TASK GOAL:
Express everything from the line containing "Click the return policy" down to the line containing "Action: pyautogui.click(x=1263, y=22)", both included, as a Markdown table with the columns Entry and Content. Number each line in Entry, place the line itself in Content, and omit any blank lines.

RECORDS SHOWN:

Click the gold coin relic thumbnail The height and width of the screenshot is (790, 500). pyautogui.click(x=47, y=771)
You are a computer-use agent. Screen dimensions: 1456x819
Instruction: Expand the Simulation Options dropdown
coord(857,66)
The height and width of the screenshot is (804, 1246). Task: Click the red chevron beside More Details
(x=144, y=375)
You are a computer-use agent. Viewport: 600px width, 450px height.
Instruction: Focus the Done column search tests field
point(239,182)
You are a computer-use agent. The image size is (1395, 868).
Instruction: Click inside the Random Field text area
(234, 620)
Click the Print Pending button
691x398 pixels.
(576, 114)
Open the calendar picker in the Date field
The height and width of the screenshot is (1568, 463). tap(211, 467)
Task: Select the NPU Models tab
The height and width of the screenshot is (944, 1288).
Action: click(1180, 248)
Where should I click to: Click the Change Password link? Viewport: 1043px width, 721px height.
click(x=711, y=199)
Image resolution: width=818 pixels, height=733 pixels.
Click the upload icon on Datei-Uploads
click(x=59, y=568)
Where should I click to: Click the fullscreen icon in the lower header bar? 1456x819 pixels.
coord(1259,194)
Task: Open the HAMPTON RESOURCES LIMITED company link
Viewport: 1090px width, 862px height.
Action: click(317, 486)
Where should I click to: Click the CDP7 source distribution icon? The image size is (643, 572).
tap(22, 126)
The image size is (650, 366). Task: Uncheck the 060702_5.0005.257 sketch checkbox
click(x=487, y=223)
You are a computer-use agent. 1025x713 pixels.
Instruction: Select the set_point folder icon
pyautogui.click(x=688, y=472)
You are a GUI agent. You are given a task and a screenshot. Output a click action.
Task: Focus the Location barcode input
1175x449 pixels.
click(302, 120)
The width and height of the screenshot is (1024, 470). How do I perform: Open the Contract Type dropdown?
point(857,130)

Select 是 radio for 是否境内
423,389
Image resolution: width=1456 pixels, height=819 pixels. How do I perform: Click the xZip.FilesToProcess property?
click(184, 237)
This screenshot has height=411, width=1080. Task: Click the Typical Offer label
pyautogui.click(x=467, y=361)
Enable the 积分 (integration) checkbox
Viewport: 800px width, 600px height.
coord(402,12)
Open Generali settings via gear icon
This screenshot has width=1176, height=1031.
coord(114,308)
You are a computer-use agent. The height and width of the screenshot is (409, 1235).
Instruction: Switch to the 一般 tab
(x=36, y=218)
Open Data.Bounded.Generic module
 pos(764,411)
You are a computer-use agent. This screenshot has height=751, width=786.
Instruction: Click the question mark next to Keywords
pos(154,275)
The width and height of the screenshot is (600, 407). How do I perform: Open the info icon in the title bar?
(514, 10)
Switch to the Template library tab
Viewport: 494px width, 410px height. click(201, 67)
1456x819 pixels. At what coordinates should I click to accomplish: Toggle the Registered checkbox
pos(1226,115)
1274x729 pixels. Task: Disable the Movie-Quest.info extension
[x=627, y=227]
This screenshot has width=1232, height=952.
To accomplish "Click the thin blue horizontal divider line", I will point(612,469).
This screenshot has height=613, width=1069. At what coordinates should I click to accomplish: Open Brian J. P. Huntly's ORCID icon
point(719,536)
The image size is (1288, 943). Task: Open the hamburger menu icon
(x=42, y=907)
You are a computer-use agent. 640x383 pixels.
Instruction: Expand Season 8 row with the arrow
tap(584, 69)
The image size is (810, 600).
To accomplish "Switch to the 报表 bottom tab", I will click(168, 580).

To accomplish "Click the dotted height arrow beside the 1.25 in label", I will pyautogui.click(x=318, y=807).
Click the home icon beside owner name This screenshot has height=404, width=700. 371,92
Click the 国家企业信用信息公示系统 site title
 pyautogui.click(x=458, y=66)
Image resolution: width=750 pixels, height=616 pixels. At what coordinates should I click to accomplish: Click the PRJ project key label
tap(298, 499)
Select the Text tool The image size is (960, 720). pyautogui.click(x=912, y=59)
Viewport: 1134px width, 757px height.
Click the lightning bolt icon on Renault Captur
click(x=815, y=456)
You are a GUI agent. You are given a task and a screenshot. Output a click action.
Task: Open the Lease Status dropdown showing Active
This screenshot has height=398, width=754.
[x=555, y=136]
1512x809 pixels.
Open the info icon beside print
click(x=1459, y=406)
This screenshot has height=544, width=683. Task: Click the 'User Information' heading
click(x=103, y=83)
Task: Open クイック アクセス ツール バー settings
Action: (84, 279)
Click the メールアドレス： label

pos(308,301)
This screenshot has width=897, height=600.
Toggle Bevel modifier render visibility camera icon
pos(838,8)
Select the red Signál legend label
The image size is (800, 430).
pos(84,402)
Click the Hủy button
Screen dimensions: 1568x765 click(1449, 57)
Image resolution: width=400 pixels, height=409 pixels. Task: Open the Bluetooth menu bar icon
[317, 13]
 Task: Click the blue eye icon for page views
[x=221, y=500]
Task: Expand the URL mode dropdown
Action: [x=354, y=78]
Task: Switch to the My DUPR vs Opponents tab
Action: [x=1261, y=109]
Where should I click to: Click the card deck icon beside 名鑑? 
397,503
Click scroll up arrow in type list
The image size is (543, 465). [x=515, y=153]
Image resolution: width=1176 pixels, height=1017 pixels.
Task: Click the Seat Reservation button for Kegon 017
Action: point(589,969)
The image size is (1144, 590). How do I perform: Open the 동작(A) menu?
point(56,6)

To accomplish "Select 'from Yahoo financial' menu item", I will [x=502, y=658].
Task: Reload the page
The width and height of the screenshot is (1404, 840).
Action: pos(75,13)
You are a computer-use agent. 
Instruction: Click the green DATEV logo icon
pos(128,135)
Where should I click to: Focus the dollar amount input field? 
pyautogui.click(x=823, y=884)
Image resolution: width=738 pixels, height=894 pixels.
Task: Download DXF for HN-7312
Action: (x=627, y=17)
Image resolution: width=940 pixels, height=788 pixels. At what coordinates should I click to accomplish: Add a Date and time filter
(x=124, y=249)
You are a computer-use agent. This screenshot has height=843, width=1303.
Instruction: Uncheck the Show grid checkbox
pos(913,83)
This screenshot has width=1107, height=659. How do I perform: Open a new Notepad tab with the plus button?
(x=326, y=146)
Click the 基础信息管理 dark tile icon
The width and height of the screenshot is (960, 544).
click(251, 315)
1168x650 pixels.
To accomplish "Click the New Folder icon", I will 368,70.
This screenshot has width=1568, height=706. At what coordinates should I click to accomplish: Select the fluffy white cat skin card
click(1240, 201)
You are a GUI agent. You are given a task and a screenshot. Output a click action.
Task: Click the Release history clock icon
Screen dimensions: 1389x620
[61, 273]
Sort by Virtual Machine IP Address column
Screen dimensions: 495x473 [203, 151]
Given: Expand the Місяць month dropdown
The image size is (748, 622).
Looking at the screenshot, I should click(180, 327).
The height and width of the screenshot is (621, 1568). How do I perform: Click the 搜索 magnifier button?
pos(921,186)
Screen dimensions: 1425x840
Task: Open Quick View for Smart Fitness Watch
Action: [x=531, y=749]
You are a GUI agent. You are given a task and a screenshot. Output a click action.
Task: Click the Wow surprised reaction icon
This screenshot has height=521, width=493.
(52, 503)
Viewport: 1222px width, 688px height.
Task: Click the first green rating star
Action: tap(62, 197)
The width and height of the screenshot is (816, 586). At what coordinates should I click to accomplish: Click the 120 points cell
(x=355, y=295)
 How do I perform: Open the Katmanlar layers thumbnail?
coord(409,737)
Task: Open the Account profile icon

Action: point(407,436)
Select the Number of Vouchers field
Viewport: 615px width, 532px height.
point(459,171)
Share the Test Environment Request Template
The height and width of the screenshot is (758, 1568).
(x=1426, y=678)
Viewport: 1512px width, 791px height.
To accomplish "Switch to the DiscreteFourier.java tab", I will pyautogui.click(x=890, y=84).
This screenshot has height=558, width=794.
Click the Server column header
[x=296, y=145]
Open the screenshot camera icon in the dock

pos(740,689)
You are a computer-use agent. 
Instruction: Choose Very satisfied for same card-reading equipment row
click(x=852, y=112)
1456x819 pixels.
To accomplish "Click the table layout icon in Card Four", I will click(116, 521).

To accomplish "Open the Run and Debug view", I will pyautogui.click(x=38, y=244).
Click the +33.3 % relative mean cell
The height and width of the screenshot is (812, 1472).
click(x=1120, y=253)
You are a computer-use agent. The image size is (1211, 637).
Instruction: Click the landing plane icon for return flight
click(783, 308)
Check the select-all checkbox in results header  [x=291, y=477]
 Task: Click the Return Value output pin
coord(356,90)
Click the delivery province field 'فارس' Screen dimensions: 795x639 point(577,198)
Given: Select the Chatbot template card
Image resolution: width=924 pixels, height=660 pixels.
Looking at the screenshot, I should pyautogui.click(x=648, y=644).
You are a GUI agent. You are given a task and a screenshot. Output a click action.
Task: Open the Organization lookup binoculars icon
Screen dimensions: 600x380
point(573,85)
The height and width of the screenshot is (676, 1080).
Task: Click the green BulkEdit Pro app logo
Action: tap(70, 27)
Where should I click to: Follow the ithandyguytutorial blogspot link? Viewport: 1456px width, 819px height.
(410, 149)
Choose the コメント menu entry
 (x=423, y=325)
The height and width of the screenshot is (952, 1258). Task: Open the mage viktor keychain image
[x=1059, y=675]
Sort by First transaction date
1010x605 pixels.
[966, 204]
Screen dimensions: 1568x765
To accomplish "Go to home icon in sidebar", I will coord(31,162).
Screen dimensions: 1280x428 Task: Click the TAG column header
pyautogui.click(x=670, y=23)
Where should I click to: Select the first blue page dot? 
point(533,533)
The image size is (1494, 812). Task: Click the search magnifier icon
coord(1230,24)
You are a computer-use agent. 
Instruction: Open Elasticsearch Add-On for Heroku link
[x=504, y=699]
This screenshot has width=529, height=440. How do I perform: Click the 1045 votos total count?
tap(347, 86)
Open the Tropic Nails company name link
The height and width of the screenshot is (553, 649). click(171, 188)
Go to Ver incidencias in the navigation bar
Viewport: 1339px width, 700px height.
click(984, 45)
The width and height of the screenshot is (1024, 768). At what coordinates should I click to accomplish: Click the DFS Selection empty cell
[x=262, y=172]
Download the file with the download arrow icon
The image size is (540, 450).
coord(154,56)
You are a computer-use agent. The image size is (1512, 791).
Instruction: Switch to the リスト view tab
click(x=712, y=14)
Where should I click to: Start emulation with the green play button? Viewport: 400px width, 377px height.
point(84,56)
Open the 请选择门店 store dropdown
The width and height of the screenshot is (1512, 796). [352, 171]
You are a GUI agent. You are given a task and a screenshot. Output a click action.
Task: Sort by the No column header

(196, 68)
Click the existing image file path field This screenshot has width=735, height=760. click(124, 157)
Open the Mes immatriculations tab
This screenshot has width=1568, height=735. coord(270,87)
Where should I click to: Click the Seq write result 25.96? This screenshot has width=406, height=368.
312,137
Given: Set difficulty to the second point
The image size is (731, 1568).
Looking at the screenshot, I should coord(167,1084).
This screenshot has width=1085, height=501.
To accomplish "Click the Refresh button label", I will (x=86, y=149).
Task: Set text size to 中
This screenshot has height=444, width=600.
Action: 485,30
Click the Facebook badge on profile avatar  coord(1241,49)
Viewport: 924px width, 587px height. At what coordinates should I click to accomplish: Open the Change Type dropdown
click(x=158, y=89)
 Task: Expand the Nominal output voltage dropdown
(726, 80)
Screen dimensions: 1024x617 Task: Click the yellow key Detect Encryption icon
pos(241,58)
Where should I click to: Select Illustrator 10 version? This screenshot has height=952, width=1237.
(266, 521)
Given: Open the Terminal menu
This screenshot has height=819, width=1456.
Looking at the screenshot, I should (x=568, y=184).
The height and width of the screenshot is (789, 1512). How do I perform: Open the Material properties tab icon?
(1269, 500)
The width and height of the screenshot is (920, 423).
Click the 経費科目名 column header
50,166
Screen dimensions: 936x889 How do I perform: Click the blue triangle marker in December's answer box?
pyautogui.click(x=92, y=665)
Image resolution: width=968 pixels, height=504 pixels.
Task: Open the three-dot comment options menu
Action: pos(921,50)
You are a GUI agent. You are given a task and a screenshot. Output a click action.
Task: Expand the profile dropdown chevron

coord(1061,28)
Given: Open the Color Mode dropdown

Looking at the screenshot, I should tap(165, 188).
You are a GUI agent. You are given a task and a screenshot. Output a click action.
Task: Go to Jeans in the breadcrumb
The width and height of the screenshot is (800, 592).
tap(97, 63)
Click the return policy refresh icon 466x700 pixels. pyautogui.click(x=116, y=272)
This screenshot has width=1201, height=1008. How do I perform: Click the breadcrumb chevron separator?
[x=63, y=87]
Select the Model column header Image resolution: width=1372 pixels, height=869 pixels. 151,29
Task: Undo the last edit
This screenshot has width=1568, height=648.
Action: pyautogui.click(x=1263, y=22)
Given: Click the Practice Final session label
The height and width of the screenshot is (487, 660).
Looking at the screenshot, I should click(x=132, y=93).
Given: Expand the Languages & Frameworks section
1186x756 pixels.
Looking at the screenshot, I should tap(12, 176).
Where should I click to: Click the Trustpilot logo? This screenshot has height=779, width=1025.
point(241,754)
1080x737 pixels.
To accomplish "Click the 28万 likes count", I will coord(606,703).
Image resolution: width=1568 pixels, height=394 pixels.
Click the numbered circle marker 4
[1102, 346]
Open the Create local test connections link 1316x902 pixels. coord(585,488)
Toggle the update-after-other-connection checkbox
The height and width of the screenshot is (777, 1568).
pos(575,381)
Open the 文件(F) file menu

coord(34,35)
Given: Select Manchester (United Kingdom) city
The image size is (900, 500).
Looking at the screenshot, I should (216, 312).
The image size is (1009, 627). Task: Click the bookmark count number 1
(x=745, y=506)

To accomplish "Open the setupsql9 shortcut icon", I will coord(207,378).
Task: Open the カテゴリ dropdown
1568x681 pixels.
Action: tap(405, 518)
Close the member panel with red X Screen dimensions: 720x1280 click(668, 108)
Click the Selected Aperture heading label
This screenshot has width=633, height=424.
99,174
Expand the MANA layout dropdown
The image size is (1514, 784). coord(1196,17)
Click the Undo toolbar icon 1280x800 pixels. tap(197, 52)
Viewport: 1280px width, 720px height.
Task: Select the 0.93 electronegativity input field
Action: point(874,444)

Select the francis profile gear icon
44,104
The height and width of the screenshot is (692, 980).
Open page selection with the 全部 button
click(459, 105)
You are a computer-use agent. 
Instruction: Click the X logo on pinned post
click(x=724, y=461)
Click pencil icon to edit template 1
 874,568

SOLUTION BELOW:
| Entry | Content |
|---|---|
| 1 | Click the return policy refresh icon 466x700 pixels. pyautogui.click(x=116, y=272) |
| 2 | This screenshot has width=1201, height=1008. How do I perform: Click the breadcrumb chevron separator? |
| 3 | [x=63, y=87] |
| 4 | Select the Model column header Image resolution: width=1372 pixels, height=869 pixels. 151,29 |
| 5 | Task: Undo the last edit |
| 6 | This screenshot has width=1568, height=648. |
| 7 | Action: pyautogui.click(x=1263, y=22) |